NYPD lawyer, Gail Donahue was recently quoted as saying the rub lies not in the “sufficient cause” vs. “merely suspecting” argument, but what he describes as the “covert issue”. In other words, the very nature of covert actions on the part of terrorist groups makes any activity a probable crime.

What’s the difference between “covert” and “private”? And as with much of the vagaries of human perception; “suspecting” is in the eye of the beholder.

This falls into the messy category of absolute power, which leads to the wildly popular possibility for corruption. Once the police or the government has the right to keep tabs on your e-mail, correspondence, phone conversations or even your house by playing a hunch, what’s to stop them from interpreting this law?

Machines will not be “suspecting” your activities, humans will be doing that; emotional, subjective humans.

There is no exact science here.

Are you still willing to hold up “interpretation” of your activities as a good enough reason for the authorities to keep tabs on you?

Suppose your answer to that question is “yes”.

I am sadly reminded of the National Football League’s fucked up replay system. Ostensibly it is used to make sure the call made in the heat of battle by flawed officials is correct. But not all calls fall under the jurisdiction of the rules. Many are based on happenstance, like an errant whistle having blown the play dead, the unique perspective of the official who made the call, or the judgmental aspect of the call itself. What one official sees as an infraction, another sees entirely differently.In these cases the system is rendered impotent.

In short, the technological watchdog approach should make the game fairer, but in reality redefines the game’s organic exorcise to a series of blundered misinterpretations.

Okay, now forget the banal pro football reference, firstly because it was stupid, but mostly because at least it’s a reactionary device. What this court case involves is the instinct of the police force. Handing over the rights of a government tool to spark some half-assed mission to turn your life upside down on a series of intuitions.

Hopefully not the same intuition that had confused cops blasting away at kids with cell phones.

Anyone supporting these increased surveillance bills predictably use the argument that without securing the public’s safety, there can be none of the freedoms the ACLU is always railing about. In other words, if you cannot give up one or two freedoms for the safety of the community, you are a selfish first and fourth amendment whiner thinking with your politics and not your common sense.

Specious as that argument is, it nonetheless speaks to our primal urge to survive. You know, “Fuck it.
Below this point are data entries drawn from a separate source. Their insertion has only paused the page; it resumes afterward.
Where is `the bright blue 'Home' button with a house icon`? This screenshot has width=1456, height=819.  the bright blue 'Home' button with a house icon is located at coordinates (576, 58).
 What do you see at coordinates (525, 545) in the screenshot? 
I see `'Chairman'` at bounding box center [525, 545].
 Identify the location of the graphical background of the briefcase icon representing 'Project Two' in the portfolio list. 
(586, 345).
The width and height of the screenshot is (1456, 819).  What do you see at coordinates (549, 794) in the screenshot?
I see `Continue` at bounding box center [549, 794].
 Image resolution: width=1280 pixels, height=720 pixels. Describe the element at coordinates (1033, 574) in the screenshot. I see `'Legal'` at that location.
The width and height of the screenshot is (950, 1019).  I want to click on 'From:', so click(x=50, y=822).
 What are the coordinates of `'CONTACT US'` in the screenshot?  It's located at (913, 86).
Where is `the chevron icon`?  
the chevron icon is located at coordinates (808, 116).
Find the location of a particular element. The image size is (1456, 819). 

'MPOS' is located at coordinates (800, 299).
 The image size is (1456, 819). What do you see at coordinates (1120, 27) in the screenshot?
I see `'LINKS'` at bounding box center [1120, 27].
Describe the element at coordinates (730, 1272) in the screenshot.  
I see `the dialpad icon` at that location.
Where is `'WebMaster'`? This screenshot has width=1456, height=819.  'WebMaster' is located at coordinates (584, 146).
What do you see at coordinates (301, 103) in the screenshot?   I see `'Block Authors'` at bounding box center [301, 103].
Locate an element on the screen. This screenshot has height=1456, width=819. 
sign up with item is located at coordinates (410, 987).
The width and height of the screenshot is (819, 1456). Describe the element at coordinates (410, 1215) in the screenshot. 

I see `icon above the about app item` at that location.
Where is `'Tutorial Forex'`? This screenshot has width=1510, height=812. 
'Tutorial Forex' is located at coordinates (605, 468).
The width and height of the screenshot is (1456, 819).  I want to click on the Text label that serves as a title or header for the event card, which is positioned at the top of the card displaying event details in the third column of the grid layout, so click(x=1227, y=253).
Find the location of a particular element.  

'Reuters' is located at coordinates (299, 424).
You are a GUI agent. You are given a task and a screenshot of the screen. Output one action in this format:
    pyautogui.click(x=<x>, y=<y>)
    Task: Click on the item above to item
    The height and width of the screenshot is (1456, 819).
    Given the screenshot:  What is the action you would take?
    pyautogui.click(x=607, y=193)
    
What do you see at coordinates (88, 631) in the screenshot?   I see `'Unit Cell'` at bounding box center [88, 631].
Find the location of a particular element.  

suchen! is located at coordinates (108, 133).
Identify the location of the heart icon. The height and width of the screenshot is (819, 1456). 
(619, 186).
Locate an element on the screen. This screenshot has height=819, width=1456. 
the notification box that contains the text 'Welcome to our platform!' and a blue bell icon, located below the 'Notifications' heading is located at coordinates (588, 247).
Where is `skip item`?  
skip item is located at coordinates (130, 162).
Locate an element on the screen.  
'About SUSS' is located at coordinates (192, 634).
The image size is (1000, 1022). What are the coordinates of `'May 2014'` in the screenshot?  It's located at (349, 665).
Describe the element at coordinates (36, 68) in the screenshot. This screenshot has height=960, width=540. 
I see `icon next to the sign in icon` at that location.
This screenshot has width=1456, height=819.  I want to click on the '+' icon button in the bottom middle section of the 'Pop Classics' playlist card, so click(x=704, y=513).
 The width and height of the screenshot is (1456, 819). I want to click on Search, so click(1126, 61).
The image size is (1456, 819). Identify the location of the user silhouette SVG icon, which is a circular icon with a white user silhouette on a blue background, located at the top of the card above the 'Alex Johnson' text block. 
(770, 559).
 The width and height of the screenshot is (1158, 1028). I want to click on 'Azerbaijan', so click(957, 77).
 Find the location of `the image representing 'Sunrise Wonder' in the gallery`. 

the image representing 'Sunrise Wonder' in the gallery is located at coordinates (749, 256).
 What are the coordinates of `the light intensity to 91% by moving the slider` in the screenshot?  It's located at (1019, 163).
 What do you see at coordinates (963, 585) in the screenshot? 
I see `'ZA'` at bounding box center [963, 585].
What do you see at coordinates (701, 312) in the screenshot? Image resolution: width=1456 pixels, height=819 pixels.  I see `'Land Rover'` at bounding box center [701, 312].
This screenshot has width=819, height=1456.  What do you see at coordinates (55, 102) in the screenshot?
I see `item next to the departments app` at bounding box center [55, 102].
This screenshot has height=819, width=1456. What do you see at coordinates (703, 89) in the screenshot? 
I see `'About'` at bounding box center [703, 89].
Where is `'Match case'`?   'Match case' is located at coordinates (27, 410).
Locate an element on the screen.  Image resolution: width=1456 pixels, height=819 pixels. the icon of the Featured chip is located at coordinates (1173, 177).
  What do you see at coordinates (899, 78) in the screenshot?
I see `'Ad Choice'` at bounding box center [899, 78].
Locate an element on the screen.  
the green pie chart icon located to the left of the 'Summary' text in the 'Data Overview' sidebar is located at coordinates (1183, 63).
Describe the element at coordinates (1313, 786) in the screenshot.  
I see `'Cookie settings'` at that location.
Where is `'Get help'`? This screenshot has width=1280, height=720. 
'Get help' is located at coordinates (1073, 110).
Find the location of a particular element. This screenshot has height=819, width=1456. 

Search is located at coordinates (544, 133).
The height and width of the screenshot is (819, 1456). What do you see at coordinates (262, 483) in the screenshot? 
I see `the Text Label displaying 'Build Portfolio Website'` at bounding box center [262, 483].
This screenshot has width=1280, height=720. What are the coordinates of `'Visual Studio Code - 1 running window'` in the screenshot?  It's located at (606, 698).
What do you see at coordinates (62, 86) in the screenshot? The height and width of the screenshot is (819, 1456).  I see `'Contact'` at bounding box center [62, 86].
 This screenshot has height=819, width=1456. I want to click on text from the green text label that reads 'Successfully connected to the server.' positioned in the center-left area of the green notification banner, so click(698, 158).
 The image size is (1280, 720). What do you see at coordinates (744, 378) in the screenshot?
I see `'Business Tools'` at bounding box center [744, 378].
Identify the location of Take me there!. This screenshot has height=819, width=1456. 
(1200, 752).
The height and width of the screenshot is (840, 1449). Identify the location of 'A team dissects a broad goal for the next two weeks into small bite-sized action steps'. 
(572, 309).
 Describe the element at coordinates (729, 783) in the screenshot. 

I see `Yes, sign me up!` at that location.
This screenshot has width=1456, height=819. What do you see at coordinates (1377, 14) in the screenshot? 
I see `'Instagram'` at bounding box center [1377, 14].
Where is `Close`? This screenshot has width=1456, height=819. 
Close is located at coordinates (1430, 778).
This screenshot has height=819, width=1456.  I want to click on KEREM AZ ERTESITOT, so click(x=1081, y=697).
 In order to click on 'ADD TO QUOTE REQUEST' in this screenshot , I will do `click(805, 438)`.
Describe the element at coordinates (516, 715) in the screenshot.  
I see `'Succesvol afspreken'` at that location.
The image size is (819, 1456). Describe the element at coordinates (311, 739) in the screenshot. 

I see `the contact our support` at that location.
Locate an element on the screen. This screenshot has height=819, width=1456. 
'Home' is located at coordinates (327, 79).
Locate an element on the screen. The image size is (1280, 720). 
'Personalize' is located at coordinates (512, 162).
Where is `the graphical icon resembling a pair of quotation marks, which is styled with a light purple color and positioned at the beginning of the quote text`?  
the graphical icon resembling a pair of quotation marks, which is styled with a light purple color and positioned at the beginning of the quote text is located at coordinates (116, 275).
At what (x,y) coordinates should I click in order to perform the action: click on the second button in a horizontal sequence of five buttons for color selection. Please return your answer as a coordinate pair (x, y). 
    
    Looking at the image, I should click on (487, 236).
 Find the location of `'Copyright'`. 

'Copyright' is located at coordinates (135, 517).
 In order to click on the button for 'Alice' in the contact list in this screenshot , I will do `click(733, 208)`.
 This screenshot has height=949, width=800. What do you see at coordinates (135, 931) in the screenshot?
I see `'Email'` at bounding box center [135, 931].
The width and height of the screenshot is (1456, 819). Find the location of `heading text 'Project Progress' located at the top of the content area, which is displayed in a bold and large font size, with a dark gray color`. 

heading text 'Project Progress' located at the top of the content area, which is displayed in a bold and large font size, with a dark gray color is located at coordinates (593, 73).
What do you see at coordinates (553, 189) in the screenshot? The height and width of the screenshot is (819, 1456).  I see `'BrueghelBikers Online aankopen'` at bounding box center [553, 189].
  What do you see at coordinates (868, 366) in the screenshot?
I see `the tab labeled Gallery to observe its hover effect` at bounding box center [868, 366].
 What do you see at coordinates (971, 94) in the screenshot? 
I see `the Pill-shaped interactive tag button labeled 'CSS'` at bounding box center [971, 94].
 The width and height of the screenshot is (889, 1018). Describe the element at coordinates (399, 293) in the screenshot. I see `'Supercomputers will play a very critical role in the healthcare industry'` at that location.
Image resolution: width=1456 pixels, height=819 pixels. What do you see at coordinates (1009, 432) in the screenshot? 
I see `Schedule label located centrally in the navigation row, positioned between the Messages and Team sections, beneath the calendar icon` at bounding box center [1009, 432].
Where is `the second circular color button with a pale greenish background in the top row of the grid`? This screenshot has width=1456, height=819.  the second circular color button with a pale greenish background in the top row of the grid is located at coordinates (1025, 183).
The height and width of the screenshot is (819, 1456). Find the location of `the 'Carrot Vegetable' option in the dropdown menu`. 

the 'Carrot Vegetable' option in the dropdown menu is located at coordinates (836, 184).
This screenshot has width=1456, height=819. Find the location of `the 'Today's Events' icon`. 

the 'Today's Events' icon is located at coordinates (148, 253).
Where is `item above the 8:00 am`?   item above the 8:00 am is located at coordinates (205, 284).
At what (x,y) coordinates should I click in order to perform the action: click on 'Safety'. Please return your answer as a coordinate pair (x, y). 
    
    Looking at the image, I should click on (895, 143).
Let everyone know my business. I don’t want to go to work one day and end up having my name slapped on a memorial plaque or referenced during a State of the Union address. I want to live, damn it! And I don’t care what the cost.”

Either side you fall on in this equation, pay attention to the final verdict due in February. And if freedoms are compromised based on fear than you’d better straighten up and fly right.

One thing no one can debate is that human instinct has led to some heinous shit.

Let’s hope you aren’t the next casualty all in the name of blessed security.

Me? I don’t care. I’m on everyone’s must-watch list. This is what I get for allowing people to air their views on my web site.

I might have to secede from the union.